Every line of the listing below needs to be reproduced exactly.
----- Provided data -----
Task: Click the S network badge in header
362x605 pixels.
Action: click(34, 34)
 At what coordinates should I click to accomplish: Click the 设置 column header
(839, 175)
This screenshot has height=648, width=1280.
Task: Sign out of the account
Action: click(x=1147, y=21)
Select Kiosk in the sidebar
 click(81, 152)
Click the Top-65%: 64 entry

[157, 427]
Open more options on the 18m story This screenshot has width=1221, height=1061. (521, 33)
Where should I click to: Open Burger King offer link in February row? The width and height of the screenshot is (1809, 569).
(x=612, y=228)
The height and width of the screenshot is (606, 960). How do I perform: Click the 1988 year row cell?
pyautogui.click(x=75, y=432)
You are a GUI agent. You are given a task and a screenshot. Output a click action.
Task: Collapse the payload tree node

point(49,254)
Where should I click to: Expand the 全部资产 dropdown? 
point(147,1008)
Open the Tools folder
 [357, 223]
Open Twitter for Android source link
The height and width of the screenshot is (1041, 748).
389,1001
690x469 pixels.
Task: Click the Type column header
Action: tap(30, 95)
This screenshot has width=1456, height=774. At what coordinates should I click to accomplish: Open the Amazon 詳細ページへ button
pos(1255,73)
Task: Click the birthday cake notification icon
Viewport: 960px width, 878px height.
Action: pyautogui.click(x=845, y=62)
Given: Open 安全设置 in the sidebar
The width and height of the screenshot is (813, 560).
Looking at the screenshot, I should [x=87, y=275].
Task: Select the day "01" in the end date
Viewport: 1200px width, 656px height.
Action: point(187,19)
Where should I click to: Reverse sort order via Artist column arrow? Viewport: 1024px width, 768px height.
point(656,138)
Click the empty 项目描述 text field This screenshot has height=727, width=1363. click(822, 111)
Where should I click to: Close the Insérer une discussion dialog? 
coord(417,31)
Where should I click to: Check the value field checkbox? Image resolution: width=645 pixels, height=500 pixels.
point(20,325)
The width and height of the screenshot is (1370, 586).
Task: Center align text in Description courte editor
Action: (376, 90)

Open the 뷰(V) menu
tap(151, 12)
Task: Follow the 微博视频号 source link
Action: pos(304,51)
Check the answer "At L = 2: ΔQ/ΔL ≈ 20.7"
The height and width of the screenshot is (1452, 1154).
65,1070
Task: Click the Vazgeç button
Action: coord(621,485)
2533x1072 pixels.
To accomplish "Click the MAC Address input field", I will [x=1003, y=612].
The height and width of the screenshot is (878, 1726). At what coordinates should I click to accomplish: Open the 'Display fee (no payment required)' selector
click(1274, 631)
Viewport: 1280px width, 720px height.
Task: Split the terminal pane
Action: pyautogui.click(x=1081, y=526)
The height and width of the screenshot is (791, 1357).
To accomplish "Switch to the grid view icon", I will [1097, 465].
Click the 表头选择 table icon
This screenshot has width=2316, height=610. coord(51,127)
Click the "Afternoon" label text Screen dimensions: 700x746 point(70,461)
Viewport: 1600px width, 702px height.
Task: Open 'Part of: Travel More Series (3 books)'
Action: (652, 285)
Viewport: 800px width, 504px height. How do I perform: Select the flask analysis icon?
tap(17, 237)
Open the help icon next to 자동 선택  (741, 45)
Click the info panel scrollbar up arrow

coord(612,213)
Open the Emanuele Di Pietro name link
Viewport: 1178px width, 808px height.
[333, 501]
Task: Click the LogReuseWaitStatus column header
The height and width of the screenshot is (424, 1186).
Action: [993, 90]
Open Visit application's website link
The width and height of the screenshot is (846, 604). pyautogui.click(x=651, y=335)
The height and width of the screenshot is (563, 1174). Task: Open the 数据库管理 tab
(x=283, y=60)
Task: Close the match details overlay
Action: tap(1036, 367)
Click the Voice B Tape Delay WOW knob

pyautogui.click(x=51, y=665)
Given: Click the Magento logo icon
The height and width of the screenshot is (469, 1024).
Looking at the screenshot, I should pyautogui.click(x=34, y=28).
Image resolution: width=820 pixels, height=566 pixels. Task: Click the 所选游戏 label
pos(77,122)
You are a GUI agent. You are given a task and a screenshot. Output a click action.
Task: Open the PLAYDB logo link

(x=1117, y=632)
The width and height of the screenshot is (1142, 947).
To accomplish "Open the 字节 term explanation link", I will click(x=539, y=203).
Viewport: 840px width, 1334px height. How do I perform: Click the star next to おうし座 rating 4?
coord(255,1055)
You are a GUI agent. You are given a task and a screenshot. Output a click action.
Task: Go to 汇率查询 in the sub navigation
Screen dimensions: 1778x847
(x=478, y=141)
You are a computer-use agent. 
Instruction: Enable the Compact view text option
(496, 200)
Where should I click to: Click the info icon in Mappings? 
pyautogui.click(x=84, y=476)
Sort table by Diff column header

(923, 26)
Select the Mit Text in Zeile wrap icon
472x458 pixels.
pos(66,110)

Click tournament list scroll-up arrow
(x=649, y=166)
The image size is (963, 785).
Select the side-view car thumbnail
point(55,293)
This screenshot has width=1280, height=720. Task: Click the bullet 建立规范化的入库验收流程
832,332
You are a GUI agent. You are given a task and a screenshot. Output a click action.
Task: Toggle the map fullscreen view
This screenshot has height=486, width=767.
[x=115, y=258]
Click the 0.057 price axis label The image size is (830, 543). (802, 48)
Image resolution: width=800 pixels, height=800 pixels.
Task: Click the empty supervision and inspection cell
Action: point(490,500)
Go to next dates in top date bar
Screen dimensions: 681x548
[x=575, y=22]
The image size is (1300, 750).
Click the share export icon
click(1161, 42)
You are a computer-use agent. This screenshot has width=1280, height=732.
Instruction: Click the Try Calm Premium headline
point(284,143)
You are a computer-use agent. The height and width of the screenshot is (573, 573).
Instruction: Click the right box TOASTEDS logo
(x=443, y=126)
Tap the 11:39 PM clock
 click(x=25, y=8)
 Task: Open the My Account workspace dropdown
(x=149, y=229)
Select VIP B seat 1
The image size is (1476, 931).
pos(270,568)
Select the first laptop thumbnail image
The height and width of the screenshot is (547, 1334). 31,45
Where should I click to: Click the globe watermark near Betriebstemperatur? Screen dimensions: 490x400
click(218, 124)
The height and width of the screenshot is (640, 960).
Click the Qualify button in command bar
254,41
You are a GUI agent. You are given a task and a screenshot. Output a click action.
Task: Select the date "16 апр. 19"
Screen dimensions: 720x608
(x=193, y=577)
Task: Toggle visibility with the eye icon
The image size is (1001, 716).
-----
- Task response:
Task: Click the S network badge in header
362x605 pixels.
Action: click(34, 34)
 At what coordinates should I click to accomplish: Click the 设置 column header
(839, 175)
This screenshot has height=648, width=1280.
Task: Sign out of the account
Action: click(x=1147, y=21)
Select Kiosk in the sidebar
 click(81, 152)
Click the Top-65%: 64 entry

[157, 427]
Open more options on the 18m story This screenshot has width=1221, height=1061. (521, 33)
Where should I click to: Open Burger King offer link in February row? The width and height of the screenshot is (1809, 569).
(x=612, y=228)
The height and width of the screenshot is (606, 960). How do I perform: Click the 1988 year row cell?
pyautogui.click(x=75, y=432)
You are a GUI agent. You are given a task and a screenshot. Output a click action.
Task: Collapse the payload tree node

point(49,254)
Where should I click to: Expand the 全部资产 dropdown? 
point(147,1008)
Open the Tools folder
 [357, 223]
Open Twitter for Android source link
The height and width of the screenshot is (1041, 748).
389,1001
690x469 pixels.
Task: Click the Type column header
Action: tap(30, 95)
This screenshot has width=1456, height=774. At what coordinates should I click to accomplish: Open the Amazon 詳細ページへ button
pos(1255,73)
Task: Click the birthday cake notification icon
Viewport: 960px width, 878px height.
Action: pyautogui.click(x=845, y=62)
Given: Open 安全设置 in the sidebar
The width and height of the screenshot is (813, 560).
Looking at the screenshot, I should [x=87, y=275].
Task: Select the day "01" in the end date
Viewport: 1200px width, 656px height.
Action: point(187,19)
Where should I click to: Reverse sort order via Artist column arrow? Viewport: 1024px width, 768px height.
point(656,138)
Click the empty 项目描述 text field This screenshot has height=727, width=1363. click(822, 111)
Where should I click to: Close the Insérer une discussion dialog? 
coord(417,31)
Where should I click to: Check the value field checkbox? Image resolution: width=645 pixels, height=500 pixels.
point(20,325)
The width and height of the screenshot is (1370, 586).
Task: Center align text in Description courte editor
Action: (376, 90)

Open the 뷰(V) menu
tap(151, 12)
Task: Follow the 微博视频号 source link
Action: pos(304,51)
Check the answer "At L = 2: ΔQ/ΔL ≈ 20.7"
The height and width of the screenshot is (1452, 1154).
65,1070
Task: Click the Vazgeç button
Action: coord(621,485)
2533x1072 pixels.
To accomplish "Click the MAC Address input field", I will [x=1003, y=612].
The height and width of the screenshot is (878, 1726). At what coordinates should I click to accomplish: Open the 'Display fee (no payment required)' selector
click(1274, 631)
Viewport: 1280px width, 720px height.
Task: Split the terminal pane
Action: pyautogui.click(x=1081, y=526)
The height and width of the screenshot is (791, 1357).
To accomplish "Switch to the grid view icon", I will [1097, 465].
Click the 表头选择 table icon
This screenshot has width=2316, height=610. coord(51,127)
Click the "Afternoon" label text Screen dimensions: 700x746 point(70,461)
Viewport: 1600px width, 702px height.
Task: Open 'Part of: Travel More Series (3 books)'
Action: (652, 285)
Viewport: 800px width, 504px height. How do I perform: Select the flask analysis icon?
tap(17, 237)
Open the help icon next to 자동 선택  (741, 45)
Click the info panel scrollbar up arrow

coord(612,213)
Open the Emanuele Di Pietro name link
Viewport: 1178px width, 808px height.
[333, 501]
Task: Click the LogReuseWaitStatus column header
The height and width of the screenshot is (424, 1186).
Action: [993, 90]
Open Visit application's website link
The width and height of the screenshot is (846, 604). pyautogui.click(x=651, y=335)
The height and width of the screenshot is (563, 1174). Task: Open the 数据库管理 tab
(x=283, y=60)
Task: Close the match details overlay
Action: tap(1036, 367)
Click the Voice B Tape Delay WOW knob

pyautogui.click(x=51, y=665)
Given: Click the Magento logo icon
The height and width of the screenshot is (469, 1024).
Looking at the screenshot, I should pyautogui.click(x=34, y=28).
Image resolution: width=820 pixels, height=566 pixels. Task: Click the 所选游戏 label
pos(77,122)
You are a GUI agent. You are given a task and a screenshot. Output a click action.
Task: Open the PLAYDB logo link

(x=1117, y=632)
The width and height of the screenshot is (1142, 947).
To accomplish "Open the 字节 term explanation link", I will click(x=539, y=203).
Viewport: 840px width, 1334px height. How do I perform: Click the star next to おうし座 rating 4?
coord(255,1055)
You are a GUI agent. You are given a task and a screenshot. Output a click action.
Task: Go to 汇率查询 in the sub navigation
Screen dimensions: 1778x847
(x=478, y=141)
You are a computer-use agent. 
Instruction: Enable the Compact view text option
(496, 200)
Where should I click to: Click the info icon in Mappings? 
pyautogui.click(x=84, y=476)
Sort table by Diff column header

(923, 26)
Select the Mit Text in Zeile wrap icon
472x458 pixels.
pos(66,110)

Click tournament list scroll-up arrow
(x=649, y=166)
The image size is (963, 785).
Select the side-view car thumbnail
point(55,293)
This screenshot has width=1280, height=720. Task: Click the bullet 建立规范化的入库验收流程
832,332
You are a GUI agent. You are given a task and a screenshot. Output a click action.
Task: Toggle the map fullscreen view
This screenshot has height=486, width=767.
[x=115, y=258]
Click the 0.057 price axis label The image size is (830, 543). (802, 48)
Image resolution: width=800 pixels, height=800 pixels.
Task: Click the empty supervision and inspection cell
Action: point(490,500)
Go to next dates in top date bar
Screen dimensions: 681x548
[x=575, y=22]
The image size is (1300, 750).
Click the share export icon
click(1161, 42)
You are a computer-use agent. This screenshot has width=1280, height=732.
Instruction: Click the Try Calm Premium headline
point(284,143)
You are a computer-use agent. The height and width of the screenshot is (573, 573).
Instruction: Click the right box TOASTEDS logo
(x=443, y=126)
Tap the 11:39 PM clock
 click(x=25, y=8)
 Task: Open the My Account workspace dropdown
(x=149, y=229)
Select VIP B seat 1
The image size is (1476, 931).
pos(270,568)
Select the first laptop thumbnail image
The height and width of the screenshot is (547, 1334). 31,45
Where should I click to: Click the globe watermark near Betriebstemperatur? Screen dimensions: 490x400
click(218, 124)
The height and width of the screenshot is (640, 960).
Click the Qualify button in command bar
254,41
You are a GUI agent. You are given a task and a screenshot. Output a click action.
Task: Select the date "16 апр. 19"
Screen dimensions: 720x608
(x=193, y=577)
Task: Toggle visibility with the eye icon
The image size is (1001, 716).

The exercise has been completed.